Answer these questions from the comment thread on pensions below:
1. How many of America's 100 biggest companies offered defined benefit pension plans in 1985?
2. In what year did the Federal Government move from defined benefit to defined contribution?
3. About how many Federal employees are there?

**Given passage:**
++++++++++


    we got trouble in River City no question about it but we need to put those “the world is going to end” guys on soapboxes on roller skates with low rolling resistance!

    😉

    1. DJRippert Avatar
      DJRippert

      Ineptitude is exactly the right word. In 1985, 89 of America’s 100 biggest companies offered defined benefit pension plans. In 1998, 67 of the top 100 offered these plans. In 2010, it was 17 out of 100. I’ll wager that none of America’s 100 biggest companies offer these defined benefit pensions by 2020.

      There is no reason whatsoever for public organizations to offer defined benefits pension plans. But they almost universally do so. Why? Because they are inept.

  2. In 1986, the “inept” Federal Govt moved from defined benefit to defined contribution.

    but what exactly caused the shift to start with and were all the corporates and governments “inept” for initially setting up defined benefit plans to start with?

    There’s plenty of room to castigate govt and corporate but when dealing with changing trends… that effect everyone.. I’m not sure characterizing virtually everyone involved as “inept” is dead on correct.

    why did we start out with defined benefit and why did that change?

  3. DJRippert Avatar
    DJRippert

    Really – the federal went to a 401(k) program in 1986? Does that include military retirement? How about Congressional pensions?

    http://www.adn.com/2013/02/20/2796562/congressional-pensions-raise-some.html

    Inept, Larry – that is the right word.

  4. it includes them all: http://en.wikipedia.org/wiki/Federal_Employees_Retirement_System

    but the folks who started working before 1986 still get the earlier CSRS defined pension.

    the FERs is also a defined benefit plan to be honest, but it’s more in line with what corporations offer and it was done explicitly to ramp down the future liabilities for the govt and also to get employees to consider more skin in the game AND to allow them to keep what they have and continue to contribute in they change jobs.

    I just do not believe that “ineptitude” is a proper description of ongoing changes that affect everyone whether govt, corporate or individual unless you want to take the position that everyone is basically inept at dealing with changes that they had no control over – as opposed to people knowing the realities .. unchanged.. and still chose to do stupid things.

    that seems to be the tandem doom & gloom schtick these days:

    1. – big changes are in process

    2. – you are dumb if you do not see them and react perfectly

    we do have big changes… fundamental changes.. and yes .. people and institutions prefer to not change unless forced to change… but they eventually do… not without getting nicked up pretty good sometimes but that’s not the same as mankind as we know it ending in a burning heap of dog dooo… which seems to be the essential message from some folks now days.

  5. the other thing to keep in mind when we talk about pensions with the Fed Govt is what percentage overall of the total pensions is National Security – which is way more than just DOD?

    We, as a country, say we want a strong national defense and we devote at least half of our tax revenues to pay for it.

    there are about 4 million Federal employees. 1.5 are active military but another 1.5 are national defense civilian employees. Less than one million are non-Defense employees.

    you want a strong defense? You got one and it costs like there was no tomorrow and it translates into not only Federal Pensions, but Social Security and Medicare for the retired civilian and military employees.

  6. Breckinridge Avatar
    Breckinridge

    This is not an academic discussion in this household. I’m no actuary, but right now (has anybody been watching the market?) I’m not that uncomfortable with 7 percent and I would consider 3 percent ridiculously low, given the historical returns at VRS. I’m a bit surprised you’d base your arugment on that, Jim. The fed’s cheap money policy, driving down real interest rates to zero and below, will not last but another year or so. On Game of Thrones, “winter is coming.” In this Game of Central Bank Madness, “inflation is coming.”

++++++++++

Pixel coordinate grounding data
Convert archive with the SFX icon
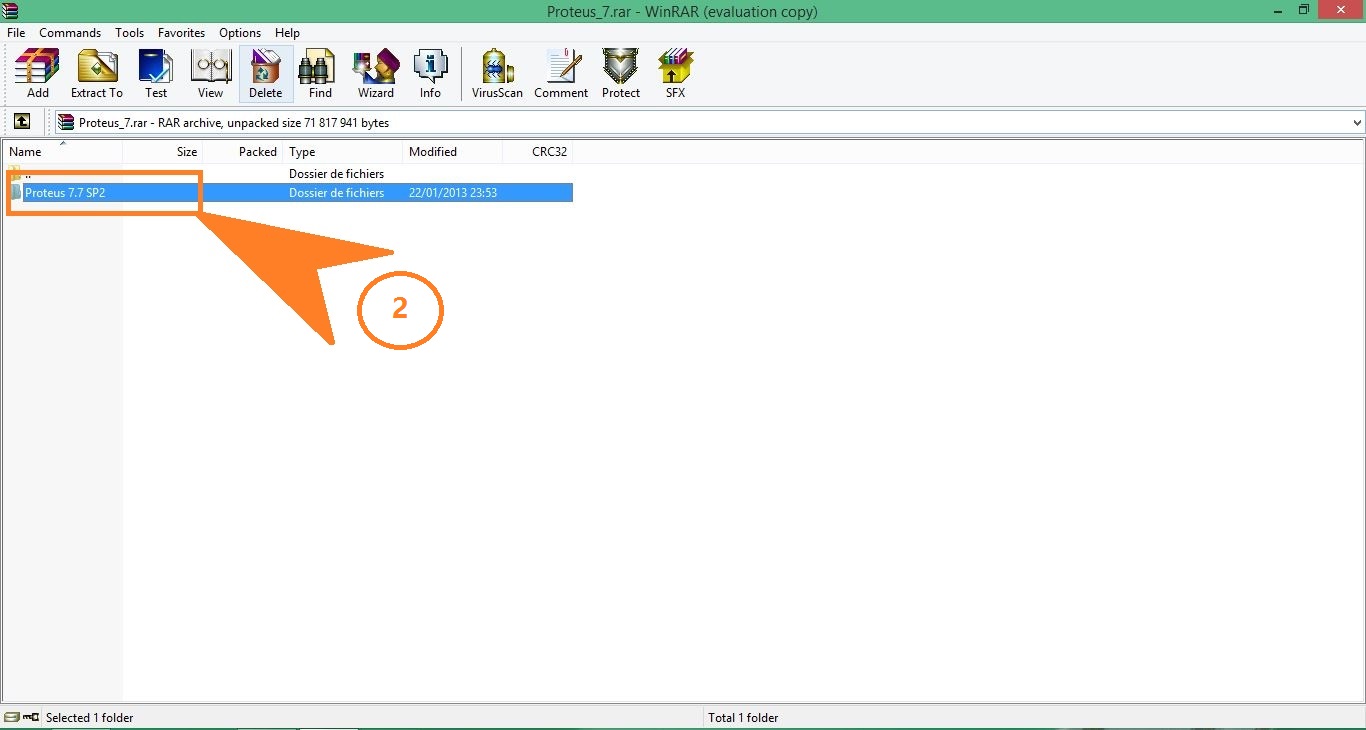The width and height of the screenshot is (1366, 730). click(675, 73)
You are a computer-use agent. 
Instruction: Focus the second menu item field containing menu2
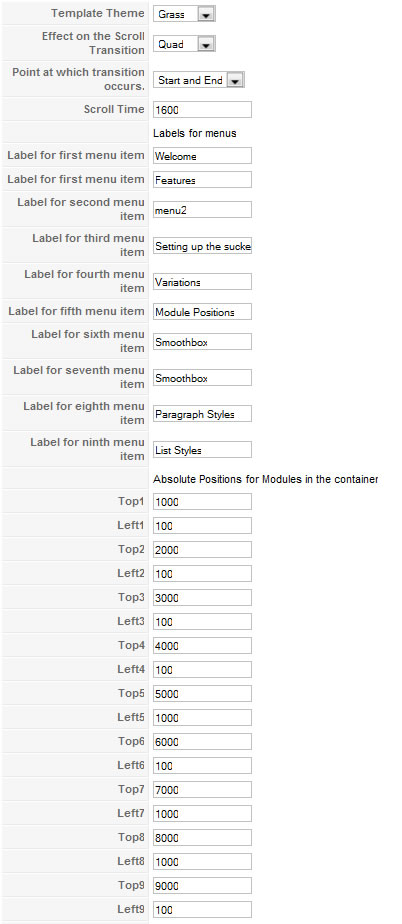coord(202,210)
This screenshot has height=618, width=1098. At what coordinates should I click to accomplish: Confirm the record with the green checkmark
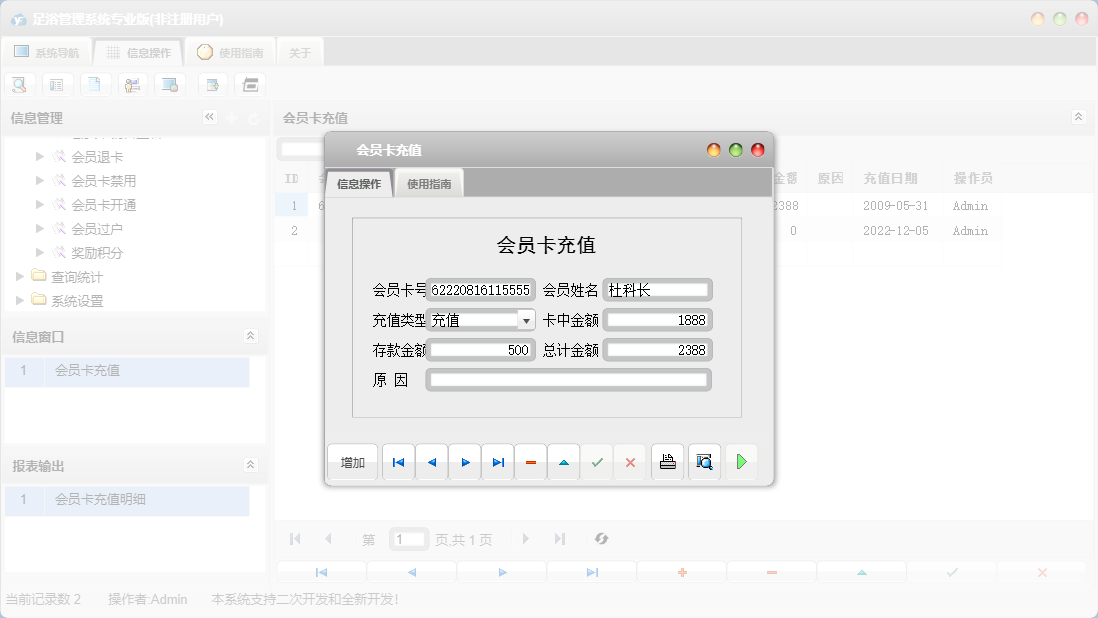597,461
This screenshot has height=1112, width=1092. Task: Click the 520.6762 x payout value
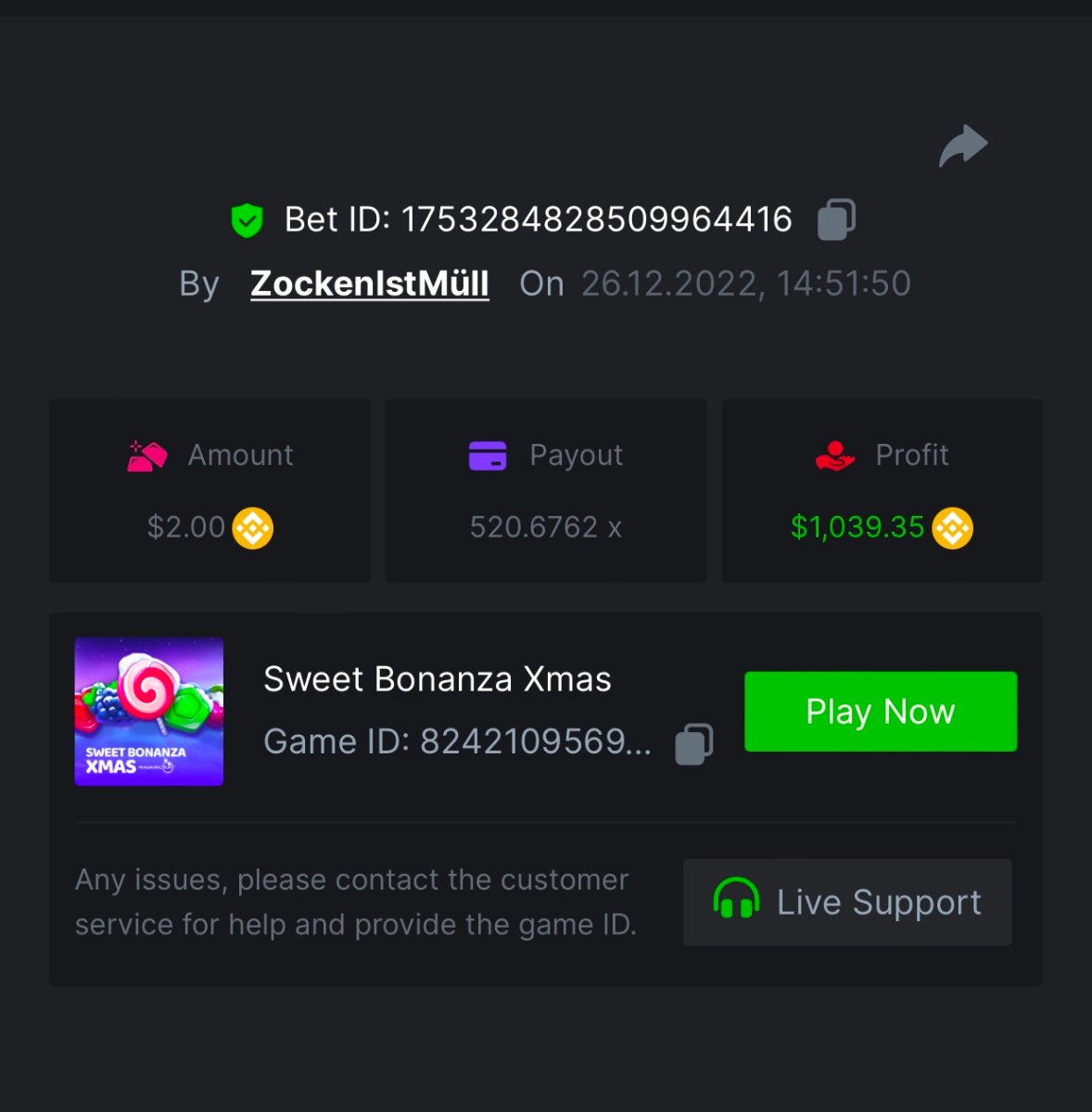tap(545, 527)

++++++++++

**Solution to the problem:**
1. 89
2. 1986
3. About 4 million